I let the 19th anniversary of this blog pass without a post. I haven't had the energy to really add to this blog in quite a while, as most of my time has been spent with my novel writing, and on social media (and, frankly, far too much social media). It's also true that blogs, these days, have become incredibly passe, and the online contacts happen far more on social media, including some platforms I barely understand, but which both my kids are fluent in.
It probably makes more sense to completely rethink this site from the ground up, possibly even launching a clean slate at a different domain (I do own the domain jamesbow.ca). I may do that, but I'm reluctant to just shut this place down, and not just because I may come back the next time I have a book to promote.

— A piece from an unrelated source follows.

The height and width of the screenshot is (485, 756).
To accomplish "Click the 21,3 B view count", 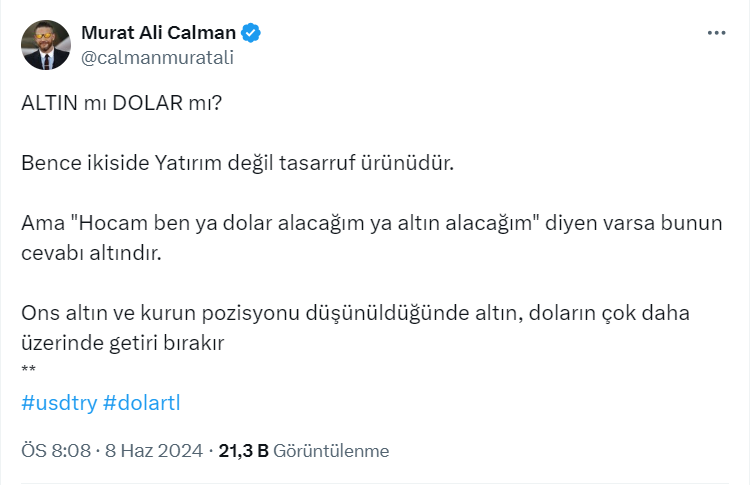I will [x=243, y=451].
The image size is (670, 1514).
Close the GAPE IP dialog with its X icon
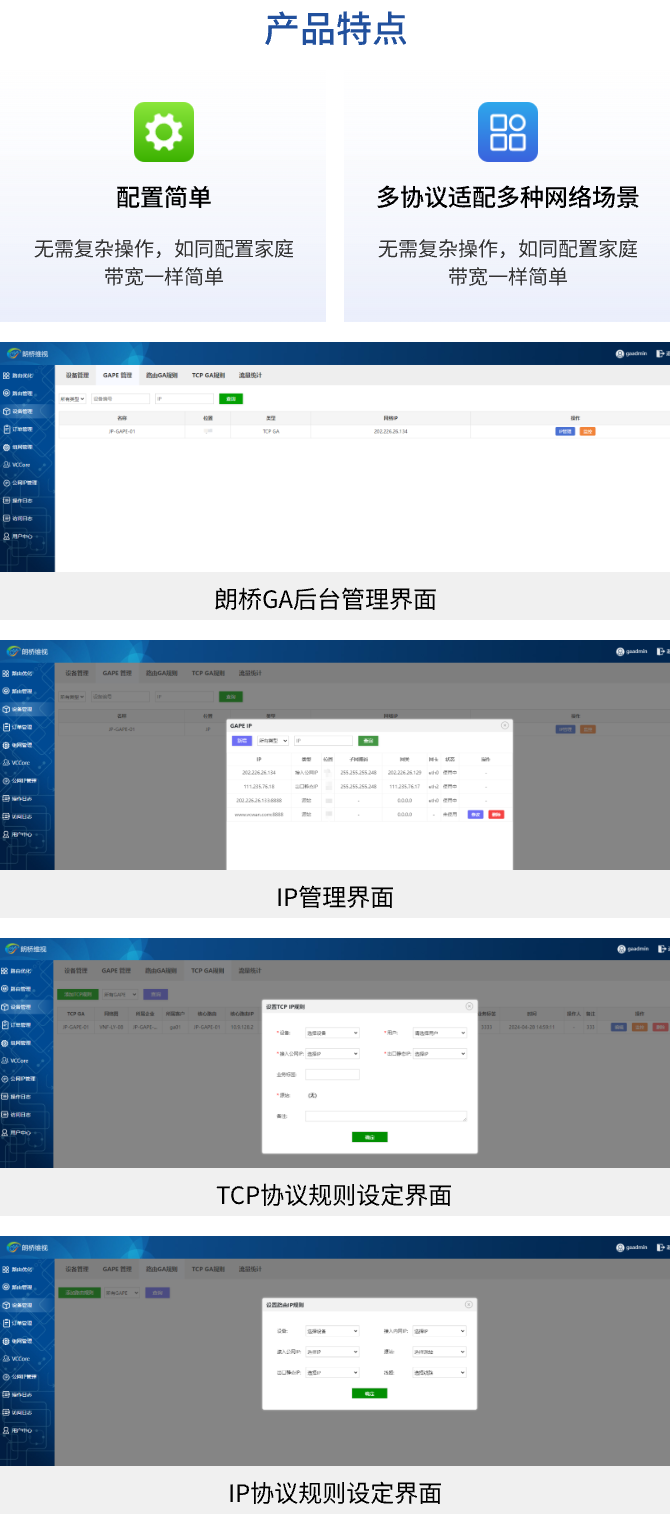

I've spent over nineteen years crafting this blog, and it has helped build my skills and confidence as a writer. And, in the early days, the community that this blog gave me access to helped build me up as a person, giving me new friends, and honing my political arguments as well as enhancing my writing skills. You wouldn't expect me to toss out my old photographs, even if most of my new ones are being uploaded directly to my computer, would you?
And as I look back on the old posts, it's remarkable how much the world has developed since those early days, both in good ways or bad. If you want to know where Trump came from, and how idiots defy reality about climate change, vaccines and the need to take precautions during a pandemic, you see some of it in the early days of blogging. I've talked about how various political elements, but particularly those on the hard right, such as with the Republican party, started to value winning over good governance. I've talked about the disturbing rise in eliminationist rhetoric, like "liberal hunting permits", "second amendment actions", and how political actors liken their opponents not as human beings with reasonable disagreements, but as enemies who can't be reasoned with. As traitors. As subhuman.
True, this playbook arguably started picking up in the mid-1990s with Newt Gingrich's "Contract With America" where political compromise was explicitly derided as "selling out", but in certain political blogging circles, this really took root following the 9/11 terrorist attacks, with people questioning the drive for war with Iraq labelled as "objectively pro-Saddam", and people calling for more cautious approaches in Afghanistan accused of supporting terrorists.
Now, the conservative-leaning friends that I know today I gained through blogging. These individuals were exceptional in that they embraced the best of what blogging promised: a democratized-forum where everybody with an opinion had an opportunity to express that opinion and express it well. And they expressed it well. The Canadian political blogosphere encouraged this, somewhat, by lumping Conservative, Liberal, New Democratic and Green supporters together. Though there were associations like the Blogging Tories, many readers and writers mixed pretty freely with the Progressive Bloggers, and my Blogging Alliance of Non-Partisan Canadians was welcomed with open arms.
These friends of mine, conservative and otherwise, now stand back and watch while the crazies dominate the noise. You don't get any sense of camaraderie between political points of view on Twitter; most people either nod or troll. The noise is discouraging, but the friends I've gained are not. They are the big reason why I'm keeping this blog up as, I hope, a testament that blogging had, and has, value.
This is where I'll leave this blog for a little while, barring story ideas that take my fancy, or new events that I need to promote. I'm pretty sure you folks know where else to find me, and I'll see you there.